Bei GUIs sollte das Prinzip der geringsten Überraschung gelten.
Das bedeutet das Programm muss sich so verhalten wie die Programme an die der Nutzer gewöhnt ist.
Mit so einem Snippet kann man höchstens Linux (und Mac?) User ärgern.  :wink:


----------



## André Uhres (6. Nov 2007)

Ich versteh nicht ganz, was überrascht dich denn so sehr?


----------



## Wildcard (6. Nov 2007)

Bei Gnome zB aktiviert Enter den Default Button und die Leertaste den fokusierten.
Als Entwickler sollte man sich an das L'n'F des Benutzers halten und das Verhalten nicht mutwillig verbiegen.
Dafür gibt's das System L'n'F schließlich.


----------



## André Uhres (6. Nov 2007)

So schlimm wirds nicht sein: unter Java 3 z.B. reagiert der fokusierte Button auch beim Java Look and Feel auf Enter.   :wink:
Jedenfalls ist der Workaround im Sinne des Fragestellers.


----------



## Wildcard (6. Nov 2007)

> So schlimm wirds nicht sein


offensichtlich schlimm genug um dafür einen Thread zu öffnen.

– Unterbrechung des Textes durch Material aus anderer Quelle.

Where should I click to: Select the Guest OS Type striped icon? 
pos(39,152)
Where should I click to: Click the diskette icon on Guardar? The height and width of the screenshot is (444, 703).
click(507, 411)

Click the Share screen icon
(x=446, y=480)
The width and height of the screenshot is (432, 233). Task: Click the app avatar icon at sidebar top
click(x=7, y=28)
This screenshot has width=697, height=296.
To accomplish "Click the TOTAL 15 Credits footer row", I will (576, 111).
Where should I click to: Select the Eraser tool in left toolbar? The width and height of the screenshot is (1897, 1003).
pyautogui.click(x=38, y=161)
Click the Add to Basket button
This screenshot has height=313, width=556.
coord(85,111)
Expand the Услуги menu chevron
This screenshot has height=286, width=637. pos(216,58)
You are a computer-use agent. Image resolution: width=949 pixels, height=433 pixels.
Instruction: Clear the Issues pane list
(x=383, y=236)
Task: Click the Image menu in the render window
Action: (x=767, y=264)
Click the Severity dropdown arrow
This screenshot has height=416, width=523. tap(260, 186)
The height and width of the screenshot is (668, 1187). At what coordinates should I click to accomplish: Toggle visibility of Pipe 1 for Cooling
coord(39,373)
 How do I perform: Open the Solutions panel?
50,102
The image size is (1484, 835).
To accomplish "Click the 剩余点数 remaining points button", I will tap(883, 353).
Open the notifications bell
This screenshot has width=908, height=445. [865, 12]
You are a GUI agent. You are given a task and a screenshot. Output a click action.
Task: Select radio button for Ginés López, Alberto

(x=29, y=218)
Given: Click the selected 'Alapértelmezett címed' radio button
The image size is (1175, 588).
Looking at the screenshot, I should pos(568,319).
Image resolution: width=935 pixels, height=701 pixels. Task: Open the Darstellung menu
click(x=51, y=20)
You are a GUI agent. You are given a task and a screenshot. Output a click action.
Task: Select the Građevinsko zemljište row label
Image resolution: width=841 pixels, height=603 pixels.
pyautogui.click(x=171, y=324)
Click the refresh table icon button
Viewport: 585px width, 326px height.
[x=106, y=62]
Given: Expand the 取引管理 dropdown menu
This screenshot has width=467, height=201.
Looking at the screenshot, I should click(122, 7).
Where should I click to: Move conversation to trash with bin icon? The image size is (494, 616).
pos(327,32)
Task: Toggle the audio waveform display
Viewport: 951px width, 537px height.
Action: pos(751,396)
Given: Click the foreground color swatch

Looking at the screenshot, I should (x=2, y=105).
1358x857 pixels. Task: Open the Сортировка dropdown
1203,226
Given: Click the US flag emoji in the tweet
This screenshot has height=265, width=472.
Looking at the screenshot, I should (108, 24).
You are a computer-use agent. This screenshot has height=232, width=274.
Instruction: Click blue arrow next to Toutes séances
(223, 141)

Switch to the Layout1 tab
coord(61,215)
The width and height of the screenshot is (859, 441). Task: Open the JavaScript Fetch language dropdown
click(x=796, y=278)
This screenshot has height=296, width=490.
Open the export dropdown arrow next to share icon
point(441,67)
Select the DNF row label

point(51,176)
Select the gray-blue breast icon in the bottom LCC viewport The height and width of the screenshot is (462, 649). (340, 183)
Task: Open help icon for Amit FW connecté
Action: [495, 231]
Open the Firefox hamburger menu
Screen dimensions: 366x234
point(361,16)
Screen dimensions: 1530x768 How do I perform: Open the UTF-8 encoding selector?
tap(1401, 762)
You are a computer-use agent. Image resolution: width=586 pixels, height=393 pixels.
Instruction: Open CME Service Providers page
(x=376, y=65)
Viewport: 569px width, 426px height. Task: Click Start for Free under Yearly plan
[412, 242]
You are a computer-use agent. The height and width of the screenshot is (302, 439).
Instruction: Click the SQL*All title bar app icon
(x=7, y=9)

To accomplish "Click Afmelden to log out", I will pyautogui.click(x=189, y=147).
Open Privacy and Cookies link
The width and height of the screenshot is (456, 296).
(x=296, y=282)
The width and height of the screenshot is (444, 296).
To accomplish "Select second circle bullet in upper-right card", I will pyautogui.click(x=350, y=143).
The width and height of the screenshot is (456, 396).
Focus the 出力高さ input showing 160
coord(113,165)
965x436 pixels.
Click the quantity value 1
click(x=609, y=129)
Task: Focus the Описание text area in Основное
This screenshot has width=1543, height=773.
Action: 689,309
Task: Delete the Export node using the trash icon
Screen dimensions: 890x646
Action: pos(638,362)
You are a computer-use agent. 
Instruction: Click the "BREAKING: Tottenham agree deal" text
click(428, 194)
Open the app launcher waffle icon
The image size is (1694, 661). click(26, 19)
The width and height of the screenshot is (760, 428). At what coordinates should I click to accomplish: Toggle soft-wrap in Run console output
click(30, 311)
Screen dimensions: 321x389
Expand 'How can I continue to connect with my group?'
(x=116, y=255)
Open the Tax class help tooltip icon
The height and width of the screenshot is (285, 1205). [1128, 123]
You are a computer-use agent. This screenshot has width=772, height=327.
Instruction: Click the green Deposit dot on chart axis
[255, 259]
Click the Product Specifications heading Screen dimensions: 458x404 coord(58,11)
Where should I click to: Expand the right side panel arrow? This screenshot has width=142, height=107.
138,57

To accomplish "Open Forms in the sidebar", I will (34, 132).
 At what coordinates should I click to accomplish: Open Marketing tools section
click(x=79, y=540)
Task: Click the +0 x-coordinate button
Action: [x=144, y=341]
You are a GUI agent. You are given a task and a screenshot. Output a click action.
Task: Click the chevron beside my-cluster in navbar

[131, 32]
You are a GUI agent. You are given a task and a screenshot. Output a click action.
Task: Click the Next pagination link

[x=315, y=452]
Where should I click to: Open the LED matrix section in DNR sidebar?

> Jedenfalls ist der Workaround im Sinne des Fragestellers.


Warum den Workaround vorziehen? Damit wird's für einen Windows Nutzer intuitiver, dafür hat dann der Linux Nutzer das Problem.
Nimmt man das System Look and Feel macht man es beiden Recht.


> unter Java 3 z.B. reagiert der fokusierte Button auch beim Java Look and Feel auf Enter.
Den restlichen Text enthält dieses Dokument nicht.